Dr. Lindo Bacon, a physiologist based in California, says people considered “normal weight” based on their BMI can also suffer from diseases like diabetes and heart disease, which are typically associated with excess weight.
“I think that this has been one of the most damaging tools in medicine today because what we know is that it’s a very poor predictor of health and that, for example, there are many people that are in the overweight and obese categories that live long disease-free lives,” Bacon told CBSN Originals. “But yet, they’re put into these categories and told that they’re unhealthy and told to do a lot of damaging things that then get in the way of their health.”
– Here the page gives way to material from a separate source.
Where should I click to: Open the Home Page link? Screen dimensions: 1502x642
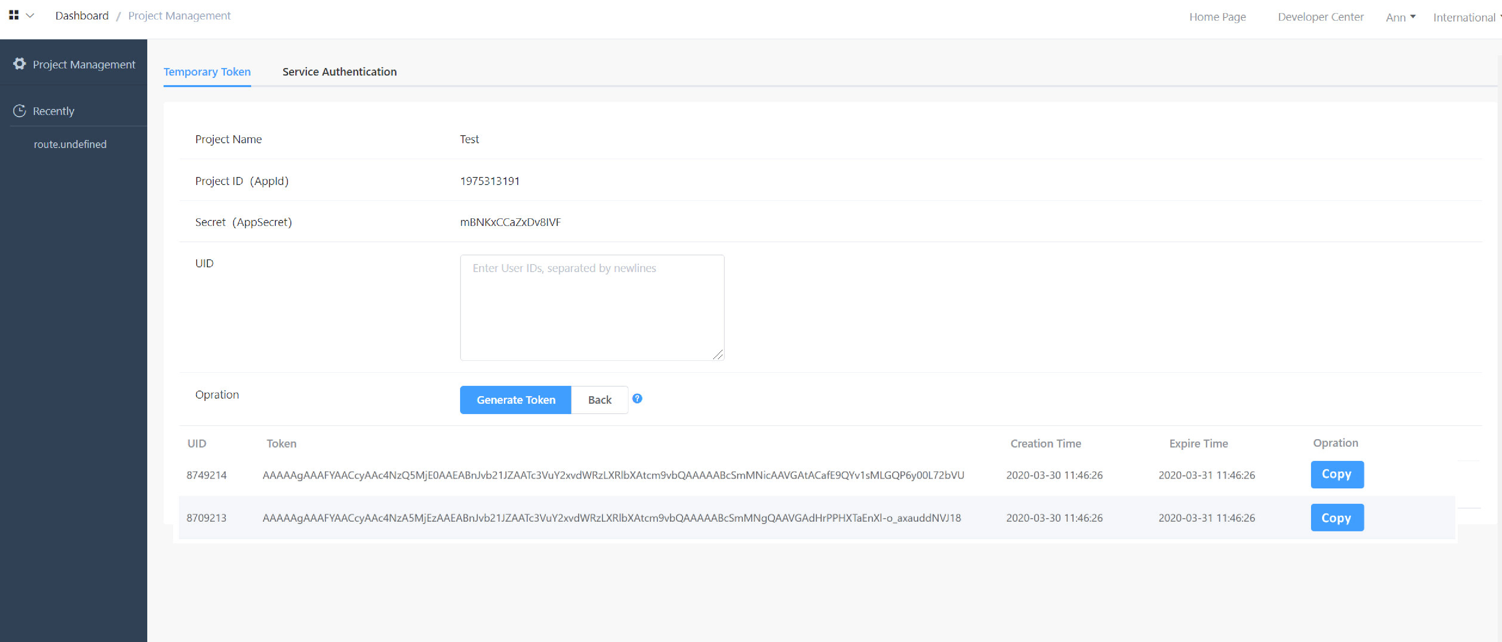pos(1217,17)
A group of Canadian doctors published new guidelines this month urging physicians to rethink the way they care for patients with obesity. Among other things, they suggested that BMI should not be used alone as a tool to evaluate health. “Although BMI is widely used to assess and classify obesity (adiposity),” they write, “it is not an accurate tool for identifying adiposity-related complications.”
Some researchers are advocating for a new kind of classification system based on the concept of Adiposity-Based Chronic Disease (ABCD) — focusing more on the health issues associated with obesity rather than body size alone. It would incorporate BMI as just one of several considerations to help determine a more specific and individualized course of action for patients.
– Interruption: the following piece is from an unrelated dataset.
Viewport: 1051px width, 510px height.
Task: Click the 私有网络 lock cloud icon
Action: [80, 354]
Other researchers cite studies over the years that indicate it is in fact a useful predictor of health outcomes, especially for those with very low or high BMIs. Harvard’s T.H. Chan School of Public Health acknowledges that while “BMI is not a perfect measure,” and tends to overstate levels of fat in people who are muscular or athletic, “most people are not athletes, and for most people, BMI is a very good gauge of their level of body fat.” Tracking BMI over a person’s life can provide important insight into whether the person is at a healthy weight.
Despite its shortcomings, Katz says BMI still has some value when looking at obesity trends more broadly.
“The BMI is a crude but useful tool,” he explained. “Here’s why the BMI is a useful epidemiologic ally: because we do not have an epidemic of muscularity in the United States … we do have an epidemic of obesity. So when you look at populations and you look at trends in BMI, does it tell you what’s happening to the obesity epidemic? Absolutely. At the population level, the highly muscular group is a rounding error.”
But on an individual level, Bacon argues categorizing people based on their BMI does them a disservice, and that we shouldn’t exclusively rely on it.
“We really need a much more sophisticated, nuanced discussion that’s going to help people to be healthier, and it’s really quite damaging when we make assumptions based on BMI,” said Bacon. “There are a lot of other ways to help to figure out whether or not people are healthy that give us much more valuable information than BMI ever can about health.”